= Beginning of Section =

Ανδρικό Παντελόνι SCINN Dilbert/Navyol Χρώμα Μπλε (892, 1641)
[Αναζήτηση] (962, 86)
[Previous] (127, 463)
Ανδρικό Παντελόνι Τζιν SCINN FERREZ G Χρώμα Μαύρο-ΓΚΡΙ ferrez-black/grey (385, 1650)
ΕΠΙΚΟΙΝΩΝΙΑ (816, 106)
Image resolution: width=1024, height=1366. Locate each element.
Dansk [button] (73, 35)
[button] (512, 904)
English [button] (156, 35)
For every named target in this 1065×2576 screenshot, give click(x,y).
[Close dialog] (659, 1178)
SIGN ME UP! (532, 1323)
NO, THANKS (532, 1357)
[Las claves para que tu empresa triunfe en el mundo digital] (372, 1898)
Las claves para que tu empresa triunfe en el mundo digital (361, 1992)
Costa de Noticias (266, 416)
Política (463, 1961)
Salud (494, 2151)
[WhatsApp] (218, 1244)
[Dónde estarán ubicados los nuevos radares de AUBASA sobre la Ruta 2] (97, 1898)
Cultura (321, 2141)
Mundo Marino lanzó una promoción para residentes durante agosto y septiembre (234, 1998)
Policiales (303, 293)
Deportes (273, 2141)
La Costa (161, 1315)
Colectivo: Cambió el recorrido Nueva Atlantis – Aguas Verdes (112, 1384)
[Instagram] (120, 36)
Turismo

= End of Section =

### ASSIGNMENT
Your task is to output all of the data above word for word.

### ANSWER
Ανδρικό Παντελόνι SCINN Dilbert/Navyol Χρώμα Μπλε (892, 1641)
[Αναζήτηση] (962, 86)
[Previous] (127, 463)
Ανδρικό Παντελόνι Τζιν SCINN FERREZ G Χρώμα Μαύρο-ΓΚΡΙ ferrez-black/grey (385, 1650)
ΕΠΙΚΟΙΝΩΝΙΑ (816, 106)
Image resolution: width=1024, height=1366. Locate each element.
Dansk [button] (73, 35)
[button] (512, 904)
English [button] (156, 35)
For every named target in this 1065×2576 screenshot, give click(x,y).
[Close dialog] (659, 1178)
SIGN ME UP! (532, 1323)
NO, THANKS (532, 1357)
[Las claves para que tu empresa triunfe en el mundo digital] (372, 1898)
Las claves para que tu empresa triunfe en el mundo digital (361, 1992)
Costa de Noticias (266, 416)
Política (463, 1961)
Salud (494, 2151)
[WhatsApp] (218, 1244)
[Dónde estarán ubicados los nuevos radares de AUBASA sobre la Ruta 2] (97, 1898)
Cultura (321, 2141)
Mundo Marino lanzó una promoción para residentes durante agosto y septiembre (234, 1998)
Policiales (303, 293)
Deportes (273, 2141)
La Costa (161, 1315)
Colectivo: Cambió el recorrido Nueva Atlantis – Aguas Verdes (112, 1384)
[Instagram] (120, 36)
Turismo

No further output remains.